Exercise directions
Exact repetition, please: start with the line where "The height and width of the screenshot is (478, 690)." appears and stop after the final line of the records.

(Supplied data begins)

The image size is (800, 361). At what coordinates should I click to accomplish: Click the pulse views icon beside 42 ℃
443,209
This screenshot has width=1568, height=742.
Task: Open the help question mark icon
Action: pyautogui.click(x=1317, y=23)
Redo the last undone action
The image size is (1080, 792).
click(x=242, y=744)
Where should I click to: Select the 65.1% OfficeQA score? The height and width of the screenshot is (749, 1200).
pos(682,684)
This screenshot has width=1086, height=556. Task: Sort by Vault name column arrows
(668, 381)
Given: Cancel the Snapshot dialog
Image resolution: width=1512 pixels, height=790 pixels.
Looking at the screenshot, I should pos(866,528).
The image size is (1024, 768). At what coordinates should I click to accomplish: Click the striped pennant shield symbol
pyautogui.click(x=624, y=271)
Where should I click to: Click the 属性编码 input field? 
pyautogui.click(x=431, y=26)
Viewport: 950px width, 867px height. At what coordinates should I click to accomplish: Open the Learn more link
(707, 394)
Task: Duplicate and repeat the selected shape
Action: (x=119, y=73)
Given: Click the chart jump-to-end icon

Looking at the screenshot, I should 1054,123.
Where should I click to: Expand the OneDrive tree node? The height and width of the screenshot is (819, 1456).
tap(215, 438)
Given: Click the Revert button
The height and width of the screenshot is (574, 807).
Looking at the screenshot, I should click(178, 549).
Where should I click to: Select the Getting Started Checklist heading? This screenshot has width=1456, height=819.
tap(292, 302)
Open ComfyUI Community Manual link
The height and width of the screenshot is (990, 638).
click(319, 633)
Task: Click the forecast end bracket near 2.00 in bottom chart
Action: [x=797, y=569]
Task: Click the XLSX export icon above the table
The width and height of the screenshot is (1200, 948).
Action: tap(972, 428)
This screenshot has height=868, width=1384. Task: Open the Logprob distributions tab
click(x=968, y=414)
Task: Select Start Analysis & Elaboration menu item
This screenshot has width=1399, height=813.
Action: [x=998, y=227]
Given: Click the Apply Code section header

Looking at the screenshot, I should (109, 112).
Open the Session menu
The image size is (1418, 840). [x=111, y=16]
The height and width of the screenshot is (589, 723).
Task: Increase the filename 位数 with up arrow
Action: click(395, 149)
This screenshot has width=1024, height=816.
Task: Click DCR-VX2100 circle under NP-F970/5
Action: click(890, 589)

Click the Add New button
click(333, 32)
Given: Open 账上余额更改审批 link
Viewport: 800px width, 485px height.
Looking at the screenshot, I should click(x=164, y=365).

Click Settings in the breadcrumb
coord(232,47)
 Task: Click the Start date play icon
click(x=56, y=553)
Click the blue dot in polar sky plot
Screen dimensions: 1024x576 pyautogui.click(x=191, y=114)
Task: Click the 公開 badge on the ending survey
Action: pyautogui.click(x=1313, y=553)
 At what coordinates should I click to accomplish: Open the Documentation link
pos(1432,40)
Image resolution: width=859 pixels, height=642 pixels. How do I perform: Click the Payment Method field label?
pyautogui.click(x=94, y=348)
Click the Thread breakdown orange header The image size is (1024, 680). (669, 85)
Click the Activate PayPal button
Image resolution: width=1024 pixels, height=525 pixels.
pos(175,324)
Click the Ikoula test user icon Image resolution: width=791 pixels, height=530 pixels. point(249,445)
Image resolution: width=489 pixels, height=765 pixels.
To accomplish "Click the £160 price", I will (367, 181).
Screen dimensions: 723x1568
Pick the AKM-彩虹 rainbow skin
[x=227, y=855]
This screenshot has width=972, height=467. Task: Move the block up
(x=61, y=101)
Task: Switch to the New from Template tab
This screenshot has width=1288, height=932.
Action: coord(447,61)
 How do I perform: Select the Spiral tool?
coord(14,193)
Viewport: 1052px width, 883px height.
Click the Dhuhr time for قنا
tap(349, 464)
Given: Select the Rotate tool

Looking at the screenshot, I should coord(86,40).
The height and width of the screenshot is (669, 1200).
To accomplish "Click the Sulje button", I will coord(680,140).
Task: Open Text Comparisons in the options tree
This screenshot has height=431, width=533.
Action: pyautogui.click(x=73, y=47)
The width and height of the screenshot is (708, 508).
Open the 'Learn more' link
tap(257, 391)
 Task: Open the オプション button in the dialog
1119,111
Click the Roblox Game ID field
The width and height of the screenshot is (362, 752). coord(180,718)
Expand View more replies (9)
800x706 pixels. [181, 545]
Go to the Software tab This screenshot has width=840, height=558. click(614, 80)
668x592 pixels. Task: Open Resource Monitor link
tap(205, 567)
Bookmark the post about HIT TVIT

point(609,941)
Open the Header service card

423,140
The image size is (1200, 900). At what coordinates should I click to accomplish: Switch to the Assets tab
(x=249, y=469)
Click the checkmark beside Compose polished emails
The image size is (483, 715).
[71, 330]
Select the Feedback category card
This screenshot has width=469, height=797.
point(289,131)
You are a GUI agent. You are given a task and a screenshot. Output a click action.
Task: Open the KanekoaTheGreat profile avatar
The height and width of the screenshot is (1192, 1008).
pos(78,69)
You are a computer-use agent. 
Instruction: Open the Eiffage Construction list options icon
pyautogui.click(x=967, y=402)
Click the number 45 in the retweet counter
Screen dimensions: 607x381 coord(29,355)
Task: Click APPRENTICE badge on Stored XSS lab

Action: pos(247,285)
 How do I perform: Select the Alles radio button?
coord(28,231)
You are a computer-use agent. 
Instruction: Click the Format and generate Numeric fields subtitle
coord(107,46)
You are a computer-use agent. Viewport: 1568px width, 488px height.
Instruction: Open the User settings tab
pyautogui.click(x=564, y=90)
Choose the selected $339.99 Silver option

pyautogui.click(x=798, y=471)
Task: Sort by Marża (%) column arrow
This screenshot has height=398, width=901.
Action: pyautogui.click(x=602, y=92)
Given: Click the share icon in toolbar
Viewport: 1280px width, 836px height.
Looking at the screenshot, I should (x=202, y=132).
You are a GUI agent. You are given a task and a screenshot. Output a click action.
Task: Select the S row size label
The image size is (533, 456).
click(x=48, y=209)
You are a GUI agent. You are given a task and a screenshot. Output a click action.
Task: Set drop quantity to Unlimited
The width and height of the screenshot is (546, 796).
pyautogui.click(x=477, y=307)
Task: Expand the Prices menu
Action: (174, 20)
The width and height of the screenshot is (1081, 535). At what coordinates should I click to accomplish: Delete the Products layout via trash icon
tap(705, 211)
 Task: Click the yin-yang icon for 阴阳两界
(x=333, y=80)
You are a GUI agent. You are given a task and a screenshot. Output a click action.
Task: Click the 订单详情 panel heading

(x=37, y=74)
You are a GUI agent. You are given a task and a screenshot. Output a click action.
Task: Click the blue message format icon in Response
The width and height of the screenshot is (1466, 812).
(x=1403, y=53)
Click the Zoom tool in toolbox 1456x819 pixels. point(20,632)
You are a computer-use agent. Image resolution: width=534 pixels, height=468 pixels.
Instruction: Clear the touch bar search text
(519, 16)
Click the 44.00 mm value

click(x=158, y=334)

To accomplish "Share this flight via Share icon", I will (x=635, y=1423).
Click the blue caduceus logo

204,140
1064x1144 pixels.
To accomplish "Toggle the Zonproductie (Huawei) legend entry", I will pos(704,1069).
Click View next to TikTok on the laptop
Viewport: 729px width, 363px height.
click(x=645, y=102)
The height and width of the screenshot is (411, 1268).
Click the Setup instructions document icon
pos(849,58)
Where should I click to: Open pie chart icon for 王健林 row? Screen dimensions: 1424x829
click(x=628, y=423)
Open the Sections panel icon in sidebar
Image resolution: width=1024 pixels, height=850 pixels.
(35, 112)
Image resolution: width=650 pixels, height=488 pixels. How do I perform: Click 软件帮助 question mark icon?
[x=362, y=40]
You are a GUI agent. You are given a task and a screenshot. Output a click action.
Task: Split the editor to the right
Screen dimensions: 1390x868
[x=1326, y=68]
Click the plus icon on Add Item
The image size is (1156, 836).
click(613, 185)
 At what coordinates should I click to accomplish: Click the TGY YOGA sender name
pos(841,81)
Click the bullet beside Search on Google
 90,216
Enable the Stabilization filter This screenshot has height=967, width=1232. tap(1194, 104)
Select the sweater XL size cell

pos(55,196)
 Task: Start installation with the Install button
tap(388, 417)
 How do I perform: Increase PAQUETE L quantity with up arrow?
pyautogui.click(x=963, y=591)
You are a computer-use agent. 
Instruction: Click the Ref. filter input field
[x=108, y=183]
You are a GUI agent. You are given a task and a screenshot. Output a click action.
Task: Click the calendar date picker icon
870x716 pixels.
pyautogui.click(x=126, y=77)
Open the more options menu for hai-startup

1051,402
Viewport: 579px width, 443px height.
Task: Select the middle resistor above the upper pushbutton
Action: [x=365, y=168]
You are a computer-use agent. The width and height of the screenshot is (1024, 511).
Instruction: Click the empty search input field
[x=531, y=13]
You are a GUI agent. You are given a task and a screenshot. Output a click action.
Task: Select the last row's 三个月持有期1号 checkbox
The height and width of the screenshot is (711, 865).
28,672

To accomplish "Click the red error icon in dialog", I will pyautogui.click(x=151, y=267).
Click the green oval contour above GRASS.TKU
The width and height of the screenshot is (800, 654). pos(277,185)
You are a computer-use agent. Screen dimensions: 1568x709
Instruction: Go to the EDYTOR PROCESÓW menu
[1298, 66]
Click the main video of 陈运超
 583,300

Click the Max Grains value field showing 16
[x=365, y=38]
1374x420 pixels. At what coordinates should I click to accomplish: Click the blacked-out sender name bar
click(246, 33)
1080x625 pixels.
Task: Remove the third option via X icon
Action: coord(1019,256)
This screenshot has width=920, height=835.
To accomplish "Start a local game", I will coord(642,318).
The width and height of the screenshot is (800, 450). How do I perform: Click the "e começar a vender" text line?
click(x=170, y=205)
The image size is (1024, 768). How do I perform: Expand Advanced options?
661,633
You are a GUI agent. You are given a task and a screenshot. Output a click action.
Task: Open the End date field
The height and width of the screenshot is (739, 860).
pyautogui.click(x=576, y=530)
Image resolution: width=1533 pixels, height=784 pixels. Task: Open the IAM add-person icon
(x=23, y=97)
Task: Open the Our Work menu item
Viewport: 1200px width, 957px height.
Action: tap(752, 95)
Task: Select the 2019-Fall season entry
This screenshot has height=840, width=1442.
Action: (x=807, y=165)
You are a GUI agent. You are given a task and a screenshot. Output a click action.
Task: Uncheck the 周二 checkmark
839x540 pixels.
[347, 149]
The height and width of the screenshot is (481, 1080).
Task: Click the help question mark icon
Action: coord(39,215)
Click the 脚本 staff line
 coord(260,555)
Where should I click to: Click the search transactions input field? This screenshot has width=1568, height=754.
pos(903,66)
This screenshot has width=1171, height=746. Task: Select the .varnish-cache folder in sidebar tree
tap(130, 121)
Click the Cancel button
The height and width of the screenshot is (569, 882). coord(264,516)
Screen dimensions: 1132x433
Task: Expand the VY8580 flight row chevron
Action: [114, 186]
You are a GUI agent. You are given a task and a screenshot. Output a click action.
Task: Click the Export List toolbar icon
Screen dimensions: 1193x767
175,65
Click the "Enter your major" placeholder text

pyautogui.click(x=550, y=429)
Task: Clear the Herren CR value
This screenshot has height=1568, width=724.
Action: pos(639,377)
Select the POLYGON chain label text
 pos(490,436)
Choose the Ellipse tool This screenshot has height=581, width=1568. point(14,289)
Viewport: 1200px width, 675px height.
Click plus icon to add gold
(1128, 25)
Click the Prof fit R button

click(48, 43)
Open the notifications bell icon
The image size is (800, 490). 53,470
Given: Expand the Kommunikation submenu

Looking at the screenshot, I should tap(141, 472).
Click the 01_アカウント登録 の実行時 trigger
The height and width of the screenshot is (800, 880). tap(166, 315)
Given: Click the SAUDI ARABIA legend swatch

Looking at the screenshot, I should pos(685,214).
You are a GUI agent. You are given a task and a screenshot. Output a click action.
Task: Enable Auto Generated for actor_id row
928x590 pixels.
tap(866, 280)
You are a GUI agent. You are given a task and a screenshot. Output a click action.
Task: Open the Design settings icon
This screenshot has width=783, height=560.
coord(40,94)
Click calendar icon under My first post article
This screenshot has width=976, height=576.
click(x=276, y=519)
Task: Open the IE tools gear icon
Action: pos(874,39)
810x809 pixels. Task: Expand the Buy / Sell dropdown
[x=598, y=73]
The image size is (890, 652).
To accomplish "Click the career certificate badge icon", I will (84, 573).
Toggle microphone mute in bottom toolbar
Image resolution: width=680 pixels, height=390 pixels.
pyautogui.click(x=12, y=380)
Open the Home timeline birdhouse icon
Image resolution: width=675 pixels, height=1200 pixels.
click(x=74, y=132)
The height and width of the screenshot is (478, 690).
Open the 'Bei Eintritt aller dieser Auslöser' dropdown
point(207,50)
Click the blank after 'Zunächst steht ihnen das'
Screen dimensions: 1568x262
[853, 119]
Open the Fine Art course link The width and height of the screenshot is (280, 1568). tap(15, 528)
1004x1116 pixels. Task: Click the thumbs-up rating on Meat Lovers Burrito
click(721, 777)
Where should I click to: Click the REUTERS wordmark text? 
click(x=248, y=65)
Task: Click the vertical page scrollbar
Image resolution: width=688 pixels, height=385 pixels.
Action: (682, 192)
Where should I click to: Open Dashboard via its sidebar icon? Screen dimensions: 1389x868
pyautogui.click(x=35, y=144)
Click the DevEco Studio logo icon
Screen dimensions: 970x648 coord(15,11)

(Supplied data ends)

Response
The height and width of the screenshot is (478, 690).
Open the 'Bei Eintritt aller dieser Auslöser' dropdown
point(207,50)
Click the blank after 'Zunächst steht ihnen das'
Screen dimensions: 1568x262
[853, 119]
Open the Fine Art course link The width and height of the screenshot is (280, 1568). tap(15, 528)
1004x1116 pixels. Task: Click the thumbs-up rating on Meat Lovers Burrito
click(721, 777)
Where should I click to: Click the REUTERS wordmark text? 
click(x=248, y=65)
Task: Click the vertical page scrollbar
Image resolution: width=688 pixels, height=385 pixels.
Action: (682, 192)
Where should I click to: Open Dashboard via its sidebar icon? Screen dimensions: 1389x868
pyautogui.click(x=35, y=144)
Click the DevEco Studio logo icon
Screen dimensions: 970x648 coord(15,11)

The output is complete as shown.